SALDI TROPPO PRESTO «In effetti si vede ancora una buona affluenza», aggiunge Roberto Strambelli, titolare Samuel Collezioni in via Piccinni. «Oltre all’ormai tradizionale pienone del 24, abbiamo lavorato molto anche nei weekend precedenti e il ritmo si sta mantenendo su buoni standard. In generale, il movimento in città è stato superiore rispetto agli anni scorsi, anche se non sempre si traduce in acquisti. Forse sarebbe stato il caso di cavalcare ancora questa onda, ma già da domani partono i saldi. Un rito ormai anacronistico visto che le grandi catene attuano scontistiche di ogni tipo senza soluzione di continuità. Sarebbe opportuno che i saldi fossero liberalizzati una volta per tutte. D’altra parte, è un momento che ormai non viene più atteso dall’utenza. Applicare riguardi senza vincoli stretti, invece, consentirebbe ai negozi di prossimità di trattare con attenzione almeno i clienti storici».

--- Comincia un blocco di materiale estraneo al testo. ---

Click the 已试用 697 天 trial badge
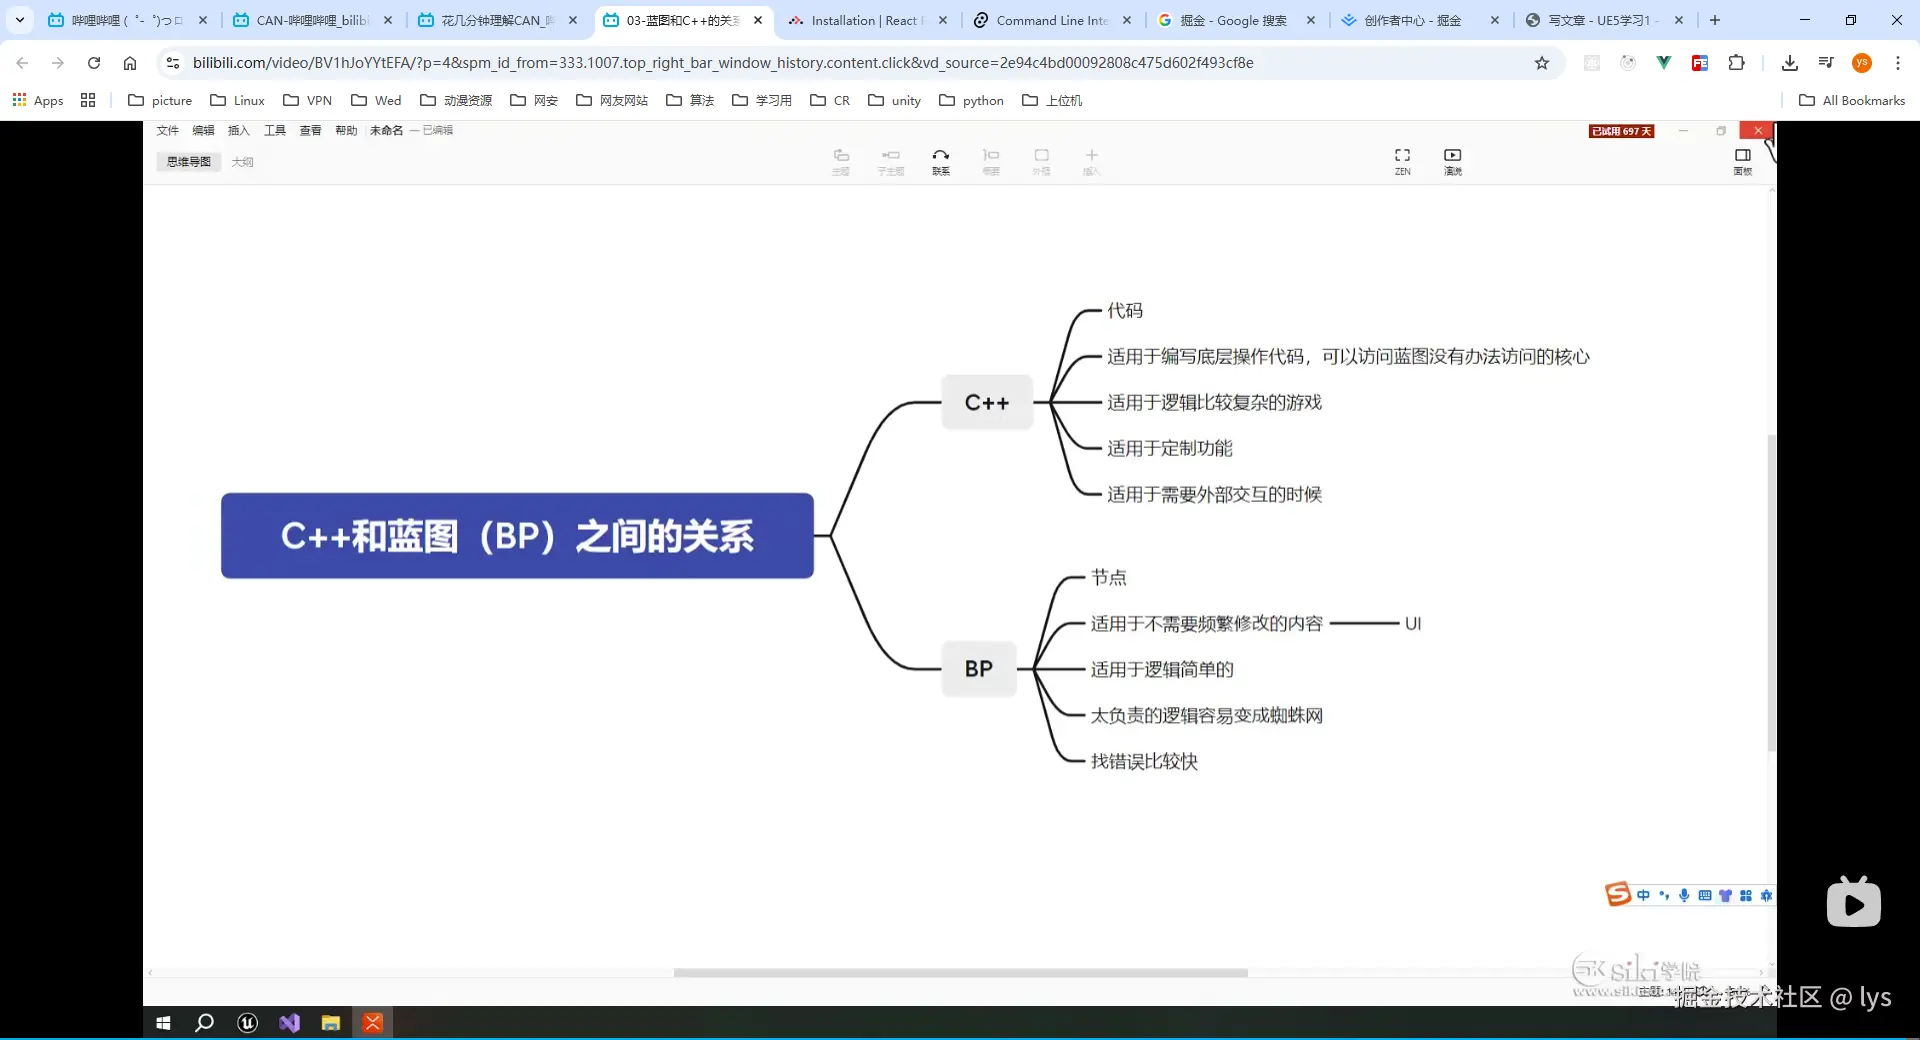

VIA ARGIRO NOTA STONATA Una delle strade dello shopping, tuttavia, è fortemente penalizzata da un cantiere che procede davvero troppo lentamente. «L’avvio del cantiere ha contribuito alla scelta di accelerare la chiusura di uno dei due nostri punti vendita», prosegue Strambelli. «Era una scelta programmata, avremmo potuto proseguire per qualche settimana, ma non ne valeva sinceramente la pena».
«In centro si è registrato un afflusso almeno raddoppiato rispetto al 2024», aggiunge Massimiliano Ranieri della boutique Ocazeta. «Ma in via Argiro non ce ne siamo minimamente accorti. Purtroppo, moltissimi potenziali clienti cambiavano strada non appena entravano nella zona del cantiere. Noi siamo sul secondo isolato, al momento tra i più penalizzati perché i lavori sono cominciati, ma risultano molto in ritardo rispetto al cronoprogramma originario. E se i ritmi non cambieranno, non ne usciremo presumibilmente prima di marzo. Abbiamo subito un danno notevolissimo, con incassi precipitati oltre il 30% in meno nel migliore dei casi. Vedere via Sparano gremita e la nostra strada vuota è stato davvero un dolore. E ora rischiamo di non capitalizzare a dovere nemmeno il periodo dei saldi che già da anni porta benefici sempre più relativi. Speriamo che le criticità di questo periodo vengano poi ripagate da un futuro radioso».